▸ **Objective**
Rewrite the rows below with every "Task" replaced by "Instruction", leaving everything else unchanged and omitting the pictures.

(Word and item position data)
━━━━━━━━━━━━━━━━━━━━━━━━━━━━━━

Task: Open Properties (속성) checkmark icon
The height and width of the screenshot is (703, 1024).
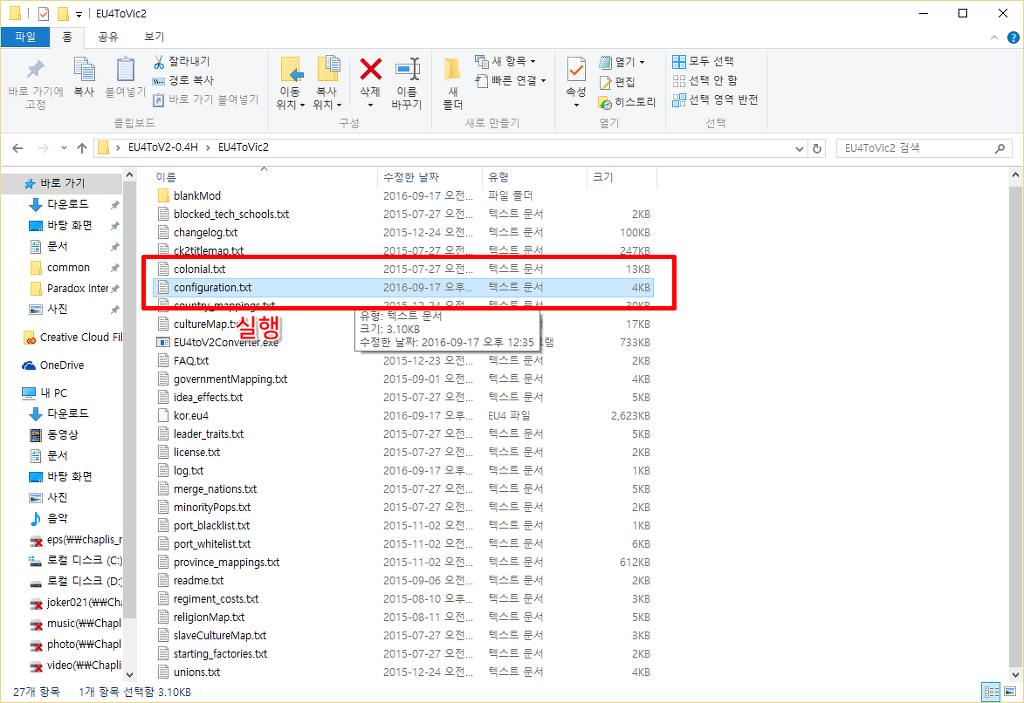Action: (576, 69)
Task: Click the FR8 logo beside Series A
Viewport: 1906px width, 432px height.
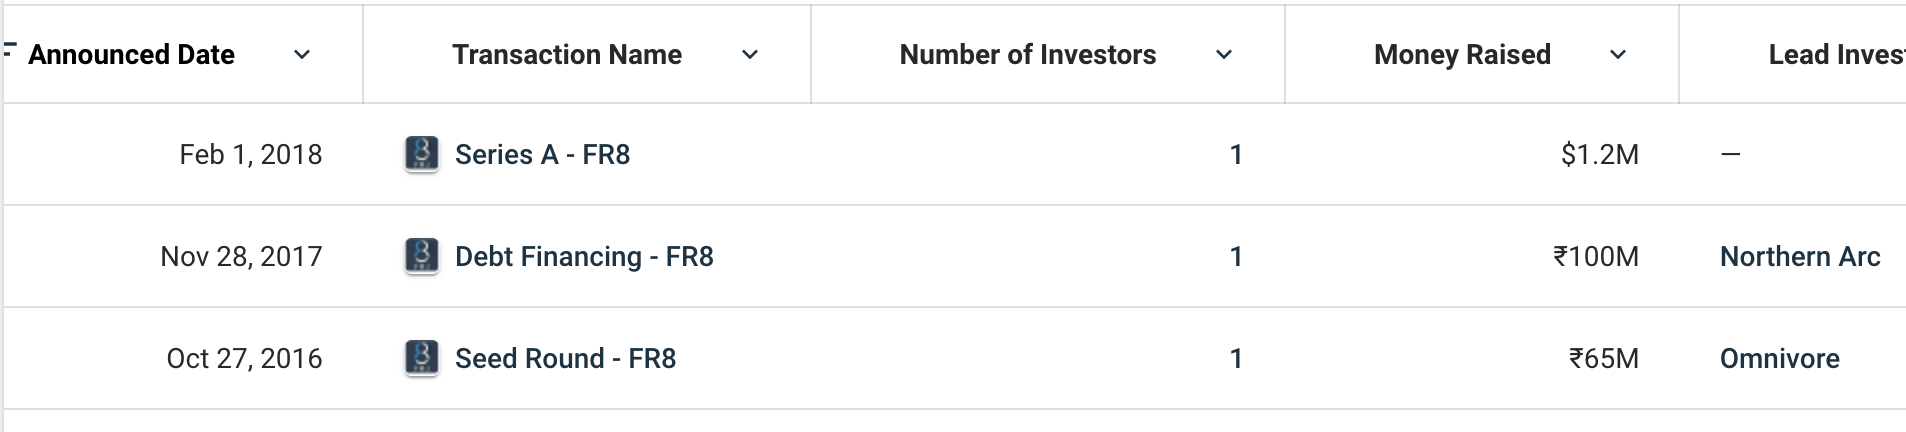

━━━━━━━━━━━━━━━━━━━━━━━━━━━━━━

▸ **Solution for this exercise**
Instruction: Open Properties (속성) checkmark icon
The height and width of the screenshot is (703, 1024).
Action: (576, 69)
Instruction: Click the FR8 logo beside Series A
Viewport: 1906px width, 432px height.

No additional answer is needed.